The California Legislature approved a bill on Thursday that would fine school boards that ban textbooks based on their inclusion of LGBTQ+ and race lessons — an attempt to halt escalating culture wars playing out in the liberal state’s right-leaning enclaves.
The legislation, AB 1078, strengthens the state’s enforcement of laws that require diverse and inclusive education, and appears sure to get the signature of Gov. Gavin Newsom. The governor helped craft the legislation after a conservative Temecula school board rejected a lesson featuring slain gay rights icon and San Francisco politician Harvey Milk.
The bill comes after local school boards backed by conservative majorities have taken up textbooks and gender identity issues, echoing national talking points about an alleged infringement of “parental rights.”
“California is the true freedom state: a place where families — not political fanatics — have the freedom to decide what’s right for them,” Newsom, a Democrat, said in a statement Thursday. “All students deserve the freedom to read and learn about the truth, the world and themselves.”
The bill explicitly requires that school boards representing the state’s 1,000-plus districts approve textbooks that “accurately portray the cultural and racial diversity of our society,” and creates a process for county superintendents — and the state — to intervene if they fail to do so.
Districts that fail to comply will face a “fiscal penalty” that will decrease their state funding by impacting local school funding formulas.
“This bill is government blackmail to our locals,” said Assemblymember Devon Mathis (R-Visalia), who voted against AB 1078.
The California School Boards Association opposed the bill, calling it “draconian and duplicative” since the state has long had laws requiring lessons on LGBTQ+ history and ethnic studies.
The bill sets a “troubling precedent” for the state to leverage funding in order to punish school boards, CSBA said, and will lead to “an unintended impact on the district’s programs, its employees and students.”
The move is a rare interference by state officials in California, which has historically leaned on “local control” when it comes to schools. But Assemblymember Corey Jackson (D-Perris) said it’s necessary to protect children from discrimination.
“It will ensure that California pushes back against the disgusting practice of engaging in culture wars and stepping on the backs of vulnerable populations for political gains,” Jackson said on the Assembly floor on Thursday.

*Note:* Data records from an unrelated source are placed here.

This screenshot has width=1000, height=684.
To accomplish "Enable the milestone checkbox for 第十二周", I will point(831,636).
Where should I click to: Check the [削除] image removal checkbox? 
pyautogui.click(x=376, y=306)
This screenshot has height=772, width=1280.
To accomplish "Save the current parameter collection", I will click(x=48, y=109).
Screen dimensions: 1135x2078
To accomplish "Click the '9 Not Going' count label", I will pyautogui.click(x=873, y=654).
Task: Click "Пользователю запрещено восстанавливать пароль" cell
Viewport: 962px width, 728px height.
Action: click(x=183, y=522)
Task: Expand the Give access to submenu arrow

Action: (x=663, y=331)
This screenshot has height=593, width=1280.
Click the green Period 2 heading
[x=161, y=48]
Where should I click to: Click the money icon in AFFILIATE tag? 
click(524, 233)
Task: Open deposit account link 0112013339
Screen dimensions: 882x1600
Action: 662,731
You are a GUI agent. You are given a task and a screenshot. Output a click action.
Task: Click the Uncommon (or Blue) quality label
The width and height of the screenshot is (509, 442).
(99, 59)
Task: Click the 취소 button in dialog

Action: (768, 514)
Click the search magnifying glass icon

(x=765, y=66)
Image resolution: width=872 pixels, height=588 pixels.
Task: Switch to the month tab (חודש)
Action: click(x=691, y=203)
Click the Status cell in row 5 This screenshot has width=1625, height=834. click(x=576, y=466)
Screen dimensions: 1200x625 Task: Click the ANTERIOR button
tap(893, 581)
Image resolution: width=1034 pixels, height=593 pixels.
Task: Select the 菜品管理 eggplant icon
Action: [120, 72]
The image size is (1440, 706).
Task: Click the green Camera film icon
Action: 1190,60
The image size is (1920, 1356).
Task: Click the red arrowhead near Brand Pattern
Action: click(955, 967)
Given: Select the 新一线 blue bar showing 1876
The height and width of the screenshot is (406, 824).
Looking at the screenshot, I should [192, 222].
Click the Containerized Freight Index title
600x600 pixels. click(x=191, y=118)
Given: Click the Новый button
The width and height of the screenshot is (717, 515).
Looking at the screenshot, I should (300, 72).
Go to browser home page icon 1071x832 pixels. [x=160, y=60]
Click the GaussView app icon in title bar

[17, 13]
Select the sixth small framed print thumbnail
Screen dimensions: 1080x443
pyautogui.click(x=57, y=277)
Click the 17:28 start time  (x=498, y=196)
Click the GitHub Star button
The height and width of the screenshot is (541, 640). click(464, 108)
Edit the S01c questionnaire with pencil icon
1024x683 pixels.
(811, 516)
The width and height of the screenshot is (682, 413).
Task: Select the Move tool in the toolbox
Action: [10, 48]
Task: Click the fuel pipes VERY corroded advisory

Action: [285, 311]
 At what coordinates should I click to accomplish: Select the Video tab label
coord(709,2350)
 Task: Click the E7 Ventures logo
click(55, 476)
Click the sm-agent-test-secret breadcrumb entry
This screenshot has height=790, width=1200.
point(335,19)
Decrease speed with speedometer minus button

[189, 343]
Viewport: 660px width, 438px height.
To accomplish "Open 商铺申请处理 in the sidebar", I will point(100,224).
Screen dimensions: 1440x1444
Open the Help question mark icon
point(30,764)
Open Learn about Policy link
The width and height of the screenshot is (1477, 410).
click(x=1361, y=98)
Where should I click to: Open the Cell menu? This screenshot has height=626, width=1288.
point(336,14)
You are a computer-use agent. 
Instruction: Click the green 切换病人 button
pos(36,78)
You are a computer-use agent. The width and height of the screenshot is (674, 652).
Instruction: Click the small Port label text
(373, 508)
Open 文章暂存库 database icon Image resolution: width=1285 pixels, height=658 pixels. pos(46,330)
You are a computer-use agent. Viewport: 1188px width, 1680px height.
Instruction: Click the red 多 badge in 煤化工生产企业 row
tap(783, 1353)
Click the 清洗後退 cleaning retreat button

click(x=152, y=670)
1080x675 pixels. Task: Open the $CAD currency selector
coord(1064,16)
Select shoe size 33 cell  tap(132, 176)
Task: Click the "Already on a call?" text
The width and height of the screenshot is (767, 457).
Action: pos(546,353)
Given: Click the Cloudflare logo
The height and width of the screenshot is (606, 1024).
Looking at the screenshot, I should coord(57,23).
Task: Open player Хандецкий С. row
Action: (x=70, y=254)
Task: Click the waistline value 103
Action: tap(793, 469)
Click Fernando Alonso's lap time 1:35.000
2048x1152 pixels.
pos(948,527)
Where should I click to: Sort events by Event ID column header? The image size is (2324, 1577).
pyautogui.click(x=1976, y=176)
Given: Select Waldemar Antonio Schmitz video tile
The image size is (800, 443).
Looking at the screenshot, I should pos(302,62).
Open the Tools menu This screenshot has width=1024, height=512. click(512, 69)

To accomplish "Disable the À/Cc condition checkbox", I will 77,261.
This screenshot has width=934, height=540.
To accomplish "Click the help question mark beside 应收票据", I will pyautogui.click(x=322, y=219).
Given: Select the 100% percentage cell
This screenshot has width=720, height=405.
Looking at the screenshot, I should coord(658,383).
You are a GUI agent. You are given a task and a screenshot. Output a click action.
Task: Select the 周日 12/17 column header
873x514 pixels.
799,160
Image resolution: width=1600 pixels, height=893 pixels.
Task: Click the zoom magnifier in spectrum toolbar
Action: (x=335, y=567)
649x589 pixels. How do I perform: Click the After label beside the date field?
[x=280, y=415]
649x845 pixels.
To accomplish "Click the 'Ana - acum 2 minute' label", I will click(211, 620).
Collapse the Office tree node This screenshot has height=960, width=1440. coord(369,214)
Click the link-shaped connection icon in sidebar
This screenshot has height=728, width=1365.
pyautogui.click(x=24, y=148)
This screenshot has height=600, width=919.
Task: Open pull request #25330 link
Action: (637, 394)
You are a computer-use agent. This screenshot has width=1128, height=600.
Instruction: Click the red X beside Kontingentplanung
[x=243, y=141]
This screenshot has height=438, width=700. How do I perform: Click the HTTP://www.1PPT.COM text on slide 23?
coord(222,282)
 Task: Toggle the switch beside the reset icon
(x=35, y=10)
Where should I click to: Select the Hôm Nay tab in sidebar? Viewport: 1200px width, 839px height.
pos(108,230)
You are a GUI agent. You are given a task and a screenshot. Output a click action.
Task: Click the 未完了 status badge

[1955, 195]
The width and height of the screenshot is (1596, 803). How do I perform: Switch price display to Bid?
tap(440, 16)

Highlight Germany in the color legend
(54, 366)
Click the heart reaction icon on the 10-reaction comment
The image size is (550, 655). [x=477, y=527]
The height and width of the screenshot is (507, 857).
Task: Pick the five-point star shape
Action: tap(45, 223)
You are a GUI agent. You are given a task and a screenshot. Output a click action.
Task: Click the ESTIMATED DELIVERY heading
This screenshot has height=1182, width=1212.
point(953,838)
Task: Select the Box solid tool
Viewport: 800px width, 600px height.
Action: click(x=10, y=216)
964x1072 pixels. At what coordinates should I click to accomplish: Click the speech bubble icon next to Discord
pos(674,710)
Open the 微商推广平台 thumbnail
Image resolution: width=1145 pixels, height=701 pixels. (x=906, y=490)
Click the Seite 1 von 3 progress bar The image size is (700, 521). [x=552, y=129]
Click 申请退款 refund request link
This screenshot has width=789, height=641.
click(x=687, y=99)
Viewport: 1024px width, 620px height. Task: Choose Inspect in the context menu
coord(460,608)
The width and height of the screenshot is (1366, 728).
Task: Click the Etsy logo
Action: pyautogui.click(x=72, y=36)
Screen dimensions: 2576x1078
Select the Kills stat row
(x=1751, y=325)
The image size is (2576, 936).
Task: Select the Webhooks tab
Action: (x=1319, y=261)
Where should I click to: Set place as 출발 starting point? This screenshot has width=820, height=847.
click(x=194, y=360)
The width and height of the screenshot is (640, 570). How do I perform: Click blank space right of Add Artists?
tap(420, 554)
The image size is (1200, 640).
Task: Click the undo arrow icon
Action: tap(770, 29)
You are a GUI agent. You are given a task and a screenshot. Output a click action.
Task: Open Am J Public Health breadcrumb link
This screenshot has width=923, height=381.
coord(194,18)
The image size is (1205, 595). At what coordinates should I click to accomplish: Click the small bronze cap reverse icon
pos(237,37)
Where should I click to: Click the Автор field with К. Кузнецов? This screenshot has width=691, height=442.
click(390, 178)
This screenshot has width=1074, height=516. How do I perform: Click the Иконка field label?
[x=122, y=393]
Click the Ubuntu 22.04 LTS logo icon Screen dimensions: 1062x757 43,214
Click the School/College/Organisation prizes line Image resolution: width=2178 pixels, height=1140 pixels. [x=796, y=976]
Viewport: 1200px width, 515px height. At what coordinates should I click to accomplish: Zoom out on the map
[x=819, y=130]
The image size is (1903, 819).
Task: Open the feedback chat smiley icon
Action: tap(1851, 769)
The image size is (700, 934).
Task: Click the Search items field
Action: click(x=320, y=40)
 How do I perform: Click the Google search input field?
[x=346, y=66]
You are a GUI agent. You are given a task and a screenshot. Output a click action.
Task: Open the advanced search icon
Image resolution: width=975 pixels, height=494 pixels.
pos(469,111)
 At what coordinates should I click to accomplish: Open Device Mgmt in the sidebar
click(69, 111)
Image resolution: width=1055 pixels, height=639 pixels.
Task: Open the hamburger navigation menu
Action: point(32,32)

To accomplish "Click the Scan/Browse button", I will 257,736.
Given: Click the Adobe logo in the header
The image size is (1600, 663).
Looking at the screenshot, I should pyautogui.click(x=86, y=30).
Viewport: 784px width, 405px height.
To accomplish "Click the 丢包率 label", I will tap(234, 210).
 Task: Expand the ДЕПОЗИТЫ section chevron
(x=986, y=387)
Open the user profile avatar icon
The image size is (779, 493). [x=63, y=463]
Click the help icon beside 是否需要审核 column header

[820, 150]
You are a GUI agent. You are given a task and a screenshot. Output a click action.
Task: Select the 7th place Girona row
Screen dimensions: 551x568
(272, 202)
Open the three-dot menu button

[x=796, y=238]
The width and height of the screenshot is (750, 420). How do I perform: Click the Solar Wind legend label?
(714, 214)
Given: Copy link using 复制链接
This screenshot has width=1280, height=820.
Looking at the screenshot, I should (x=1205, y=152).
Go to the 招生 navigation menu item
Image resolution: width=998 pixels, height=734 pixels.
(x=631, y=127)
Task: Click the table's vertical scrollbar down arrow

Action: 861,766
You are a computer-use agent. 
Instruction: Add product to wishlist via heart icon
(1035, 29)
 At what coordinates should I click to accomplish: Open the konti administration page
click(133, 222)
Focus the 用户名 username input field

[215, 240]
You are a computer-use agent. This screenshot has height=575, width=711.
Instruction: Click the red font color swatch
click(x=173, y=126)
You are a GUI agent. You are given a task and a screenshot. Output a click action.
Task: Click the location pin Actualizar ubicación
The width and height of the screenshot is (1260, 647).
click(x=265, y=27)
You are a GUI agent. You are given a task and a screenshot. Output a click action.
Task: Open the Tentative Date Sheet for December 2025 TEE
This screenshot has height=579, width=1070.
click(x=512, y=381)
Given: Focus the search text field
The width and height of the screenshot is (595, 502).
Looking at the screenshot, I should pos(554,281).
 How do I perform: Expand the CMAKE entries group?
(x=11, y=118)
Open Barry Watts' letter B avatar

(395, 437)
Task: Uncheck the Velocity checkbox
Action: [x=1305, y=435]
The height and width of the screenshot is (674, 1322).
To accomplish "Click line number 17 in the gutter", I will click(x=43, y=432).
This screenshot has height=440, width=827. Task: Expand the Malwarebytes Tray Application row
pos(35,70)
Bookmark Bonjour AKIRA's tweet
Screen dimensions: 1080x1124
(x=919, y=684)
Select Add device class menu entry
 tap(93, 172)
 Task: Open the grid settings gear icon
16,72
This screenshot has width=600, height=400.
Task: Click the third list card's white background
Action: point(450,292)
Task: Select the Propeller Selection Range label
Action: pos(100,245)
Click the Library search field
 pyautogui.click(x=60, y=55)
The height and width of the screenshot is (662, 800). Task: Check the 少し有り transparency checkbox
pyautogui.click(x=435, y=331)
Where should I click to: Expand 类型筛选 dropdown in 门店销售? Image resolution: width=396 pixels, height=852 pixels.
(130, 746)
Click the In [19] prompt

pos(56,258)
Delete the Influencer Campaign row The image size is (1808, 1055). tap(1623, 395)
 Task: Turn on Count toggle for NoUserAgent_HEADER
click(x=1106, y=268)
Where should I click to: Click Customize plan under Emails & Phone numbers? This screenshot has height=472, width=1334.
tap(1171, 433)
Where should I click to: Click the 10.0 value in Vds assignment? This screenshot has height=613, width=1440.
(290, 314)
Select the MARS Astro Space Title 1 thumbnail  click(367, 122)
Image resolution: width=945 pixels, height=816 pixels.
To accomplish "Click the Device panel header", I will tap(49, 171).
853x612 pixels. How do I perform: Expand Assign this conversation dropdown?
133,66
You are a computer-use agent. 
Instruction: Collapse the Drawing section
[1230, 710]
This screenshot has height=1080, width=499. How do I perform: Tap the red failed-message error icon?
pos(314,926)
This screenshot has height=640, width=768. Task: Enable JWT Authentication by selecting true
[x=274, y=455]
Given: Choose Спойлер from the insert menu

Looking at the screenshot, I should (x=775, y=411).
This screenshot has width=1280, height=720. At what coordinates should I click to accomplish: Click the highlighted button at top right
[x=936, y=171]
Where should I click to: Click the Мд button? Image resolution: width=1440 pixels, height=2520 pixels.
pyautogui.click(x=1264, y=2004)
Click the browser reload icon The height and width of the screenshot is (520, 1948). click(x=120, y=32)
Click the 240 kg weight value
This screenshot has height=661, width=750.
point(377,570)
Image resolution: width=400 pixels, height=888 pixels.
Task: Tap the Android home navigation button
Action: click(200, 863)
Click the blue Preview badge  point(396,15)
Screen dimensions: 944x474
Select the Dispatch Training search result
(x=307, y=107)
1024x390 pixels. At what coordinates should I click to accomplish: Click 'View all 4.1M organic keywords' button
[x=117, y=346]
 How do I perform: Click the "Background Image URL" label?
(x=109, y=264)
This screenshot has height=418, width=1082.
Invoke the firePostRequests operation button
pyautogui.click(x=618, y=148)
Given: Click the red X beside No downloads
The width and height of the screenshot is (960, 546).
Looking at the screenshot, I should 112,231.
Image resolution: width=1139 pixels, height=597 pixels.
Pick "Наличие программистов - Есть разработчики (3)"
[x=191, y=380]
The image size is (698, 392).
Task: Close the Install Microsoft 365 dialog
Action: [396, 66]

Jackson said the bill “has nothing to do with local control,” and that school boards are still in charge of many curriculum decisions but now the state has more power to ensure accountability.
In debates about the bill in the Capitol in Sacramento, Republicans said they were not aiming to discriminate but were concerned about “age appropriate” textbooks, especially when it comes to sex education.
State Sen. Janet Nguyen (R-Garden Grove) voted against AB 1078 and pointed to a case in Orange County, where the district eliminated the use of a digital library after a parent complained about a book called “A Polar Bear In Love.” In the Japanese book series, an older male polar bear tells a younger male seal he wants to marry him “when you grow up.”
Democrats cast doubt on claims of concern about age appropriate materials and said parents still can control what their children read, accusing Republicans instead of reaching for political gain by way of school boards.
“Too many times, the decisions on whether to ban books are driven by ideology — are driven by Qanon chat rooms and not by fact,” said state Sen. Dave Min (D-Irvine) who voted for the bill. “It’s under this guise of obscenity or protecting our children but that is not how we’ve seen it play out.”